[The exercise]: Please reproduce each of the following lines word for word, keeping every character unchanged.

[Material for this exercise]:
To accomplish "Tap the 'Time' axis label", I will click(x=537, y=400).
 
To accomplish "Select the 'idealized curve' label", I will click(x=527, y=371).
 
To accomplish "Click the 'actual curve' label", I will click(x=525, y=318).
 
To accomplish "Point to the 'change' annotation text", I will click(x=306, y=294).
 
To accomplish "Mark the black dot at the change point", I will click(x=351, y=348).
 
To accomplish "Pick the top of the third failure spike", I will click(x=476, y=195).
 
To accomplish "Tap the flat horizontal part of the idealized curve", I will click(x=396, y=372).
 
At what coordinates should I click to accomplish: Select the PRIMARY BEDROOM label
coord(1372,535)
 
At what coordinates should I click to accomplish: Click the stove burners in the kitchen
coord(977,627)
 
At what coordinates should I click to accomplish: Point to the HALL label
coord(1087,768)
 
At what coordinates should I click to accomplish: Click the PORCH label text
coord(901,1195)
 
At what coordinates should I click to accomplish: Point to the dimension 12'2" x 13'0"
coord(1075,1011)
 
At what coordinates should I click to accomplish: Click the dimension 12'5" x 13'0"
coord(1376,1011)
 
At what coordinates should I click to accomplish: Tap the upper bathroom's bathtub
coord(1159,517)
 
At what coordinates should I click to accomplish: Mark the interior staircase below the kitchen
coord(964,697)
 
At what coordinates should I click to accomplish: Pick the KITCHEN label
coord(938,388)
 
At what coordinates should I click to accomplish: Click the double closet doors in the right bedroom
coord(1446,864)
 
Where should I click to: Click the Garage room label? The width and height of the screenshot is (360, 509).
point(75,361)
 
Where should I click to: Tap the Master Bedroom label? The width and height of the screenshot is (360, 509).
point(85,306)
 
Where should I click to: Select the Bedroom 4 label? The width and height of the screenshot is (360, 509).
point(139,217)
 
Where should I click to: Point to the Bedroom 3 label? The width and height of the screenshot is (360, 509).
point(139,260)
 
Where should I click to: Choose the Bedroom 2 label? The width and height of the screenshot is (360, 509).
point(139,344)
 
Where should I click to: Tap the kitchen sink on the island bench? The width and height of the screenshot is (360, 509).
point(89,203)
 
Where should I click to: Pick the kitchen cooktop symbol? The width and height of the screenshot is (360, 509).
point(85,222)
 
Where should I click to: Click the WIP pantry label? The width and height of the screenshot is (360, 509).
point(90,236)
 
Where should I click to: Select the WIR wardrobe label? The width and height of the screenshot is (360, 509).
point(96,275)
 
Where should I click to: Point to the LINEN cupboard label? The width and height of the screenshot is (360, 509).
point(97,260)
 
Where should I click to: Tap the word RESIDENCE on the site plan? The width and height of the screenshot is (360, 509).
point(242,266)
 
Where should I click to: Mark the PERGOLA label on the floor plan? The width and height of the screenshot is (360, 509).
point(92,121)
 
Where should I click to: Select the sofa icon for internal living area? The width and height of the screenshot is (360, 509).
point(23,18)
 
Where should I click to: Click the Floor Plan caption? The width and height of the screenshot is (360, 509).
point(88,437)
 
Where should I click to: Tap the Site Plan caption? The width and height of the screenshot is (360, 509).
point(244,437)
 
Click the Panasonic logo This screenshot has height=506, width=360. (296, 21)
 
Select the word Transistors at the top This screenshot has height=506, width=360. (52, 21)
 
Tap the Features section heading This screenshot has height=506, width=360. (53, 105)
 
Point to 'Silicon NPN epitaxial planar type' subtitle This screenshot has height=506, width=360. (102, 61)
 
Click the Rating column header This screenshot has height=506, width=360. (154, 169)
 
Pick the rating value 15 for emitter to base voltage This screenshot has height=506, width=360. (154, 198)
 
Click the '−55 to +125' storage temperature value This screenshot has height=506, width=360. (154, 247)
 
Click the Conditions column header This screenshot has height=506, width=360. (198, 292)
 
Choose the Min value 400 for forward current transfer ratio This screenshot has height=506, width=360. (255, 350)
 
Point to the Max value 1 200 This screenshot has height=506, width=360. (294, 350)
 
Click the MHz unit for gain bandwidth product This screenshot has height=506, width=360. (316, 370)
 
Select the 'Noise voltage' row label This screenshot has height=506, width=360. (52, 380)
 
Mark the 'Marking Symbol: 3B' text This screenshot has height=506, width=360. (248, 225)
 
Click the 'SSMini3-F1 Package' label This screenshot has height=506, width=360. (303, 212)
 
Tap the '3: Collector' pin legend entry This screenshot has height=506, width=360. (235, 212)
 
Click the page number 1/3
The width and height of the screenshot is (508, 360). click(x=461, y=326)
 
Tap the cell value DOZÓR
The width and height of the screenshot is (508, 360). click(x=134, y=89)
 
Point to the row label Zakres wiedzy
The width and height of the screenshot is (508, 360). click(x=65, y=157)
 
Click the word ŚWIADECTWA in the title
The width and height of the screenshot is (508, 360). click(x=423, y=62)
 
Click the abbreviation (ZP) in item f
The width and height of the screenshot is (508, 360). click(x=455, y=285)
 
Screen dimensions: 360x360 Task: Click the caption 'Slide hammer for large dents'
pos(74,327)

[Answer to the exercise]:
To accomplish "Tap the 'Time' axis label", I will click(x=537, y=400).
 
To accomplish "Select the 'idealized curve' label", I will click(x=527, y=371).
 
To accomplish "Click the 'actual curve' label", I will click(x=525, y=318).
 
To accomplish "Point to the 'change' annotation text", I will click(x=306, y=294).
 
To accomplish "Mark the black dot at the change point", I will click(x=351, y=348).
 
To accomplish "Pick the top of the third failure spike", I will click(x=476, y=195).
 
To accomplish "Tap the flat horizontal part of the idealized curve", I will click(x=396, y=372).
 
At what coordinates should I click to accomplish: Select the PRIMARY BEDROOM label
coord(1372,535)
 
At what coordinates should I click to accomplish: Click the stove burners in the kitchen
coord(977,627)
 
At what coordinates should I click to accomplish: Point to the HALL label
coord(1087,768)
 
At what coordinates should I click to accomplish: Click the PORCH label text
coord(901,1195)
 
At what coordinates should I click to accomplish: Point to the dimension 12'2" x 13'0"
coord(1075,1011)
 
At what coordinates should I click to accomplish: Click the dimension 12'5" x 13'0"
coord(1376,1011)
 
At what coordinates should I click to accomplish: Tap the upper bathroom's bathtub
coord(1159,517)
 
At what coordinates should I click to accomplish: Mark the interior staircase below the kitchen
coord(964,697)
 
At what coordinates should I click to accomplish: Pick the KITCHEN label
coord(938,388)
 
At what coordinates should I click to accomplish: Click the double closet doors in the right bedroom
coord(1446,864)
 
Where should I click to: Click the Garage room label? The width and height of the screenshot is (360, 509).
point(75,361)
 
Where should I click to: Tap the Master Bedroom label? The width and height of the screenshot is (360, 509).
point(85,306)
 
Where should I click to: Select the Bedroom 4 label? The width and height of the screenshot is (360, 509).
point(139,217)
 
Where should I click to: Point to the Bedroom 3 label? The width and height of the screenshot is (360, 509).
point(139,260)
 
Where should I click to: Choose the Bedroom 2 label? The width and height of the screenshot is (360, 509).
point(139,344)
 
Where should I click to: Tap the kitchen sink on the island bench? The width and height of the screenshot is (360, 509).
point(89,203)
 
Where should I click to: Pick the kitchen cooktop symbol? The width and height of the screenshot is (360, 509).
point(85,222)
 
Where should I click to: Click the WIP pantry label? The width and height of the screenshot is (360, 509).
point(90,236)
 
Where should I click to: Select the WIR wardrobe label? The width and height of the screenshot is (360, 509).
point(96,275)
 
Where should I click to: Point to the LINEN cupboard label? The width and height of the screenshot is (360, 509).
point(97,260)
 
Where should I click to: Tap the word RESIDENCE on the site plan? The width and height of the screenshot is (360, 509).
point(242,266)
 
Where should I click to: Mark the PERGOLA label on the floor plan? The width and height of the screenshot is (360, 509).
point(92,121)
 
Where should I click to: Select the sofa icon for internal living area? The width and height of the screenshot is (360, 509).
point(23,18)
 
Where should I click to: Click the Floor Plan caption? The width and height of the screenshot is (360, 509).
point(88,437)
 
Where should I click to: Tap the Site Plan caption? The width and height of the screenshot is (360, 509).
point(244,437)
 
Click the Panasonic logo This screenshot has height=506, width=360. (296, 21)
 
Select the word Transistors at the top This screenshot has height=506, width=360. (52, 21)
 
Tap the Features section heading This screenshot has height=506, width=360. (53, 105)
 
Point to 'Silicon NPN epitaxial planar type' subtitle This screenshot has height=506, width=360. (102, 61)
 
Click the Rating column header This screenshot has height=506, width=360. (154, 169)
 
Pick the rating value 15 for emitter to base voltage This screenshot has height=506, width=360. (154, 198)
 
Click the '−55 to +125' storage temperature value This screenshot has height=506, width=360. (154, 247)
 
Click the Conditions column header This screenshot has height=506, width=360. (198, 292)
 
Choose the Min value 400 for forward current transfer ratio This screenshot has height=506, width=360. (255, 350)
 
Point to the Max value 1 200 This screenshot has height=506, width=360. (294, 350)
 
Click the MHz unit for gain bandwidth product This screenshot has height=506, width=360. (316, 370)
 
Select the 'Noise voltage' row label This screenshot has height=506, width=360. (52, 380)
 
Mark the 'Marking Symbol: 3B' text This screenshot has height=506, width=360. (248, 225)
 
Click the 'SSMini3-F1 Package' label This screenshot has height=506, width=360. (303, 212)
 
Tap the '3: Collector' pin legend entry This screenshot has height=506, width=360. (235, 212)
 
Click the page number 1/3
The width and height of the screenshot is (508, 360). click(x=461, y=326)
 
Tap the cell value DOZÓR
The width and height of the screenshot is (508, 360). click(x=134, y=89)
 
Point to the row label Zakres wiedzy
The width and height of the screenshot is (508, 360). click(x=65, y=157)
 
Click the word ŚWIADECTWA in the title
The width and height of the screenshot is (508, 360). click(x=423, y=62)
 
Click the abbreviation (ZP) in item f
The width and height of the screenshot is (508, 360). click(x=455, y=285)
 
Screen dimensions: 360x360 Task: Click the caption 'Slide hammer for large dents'
pos(74,327)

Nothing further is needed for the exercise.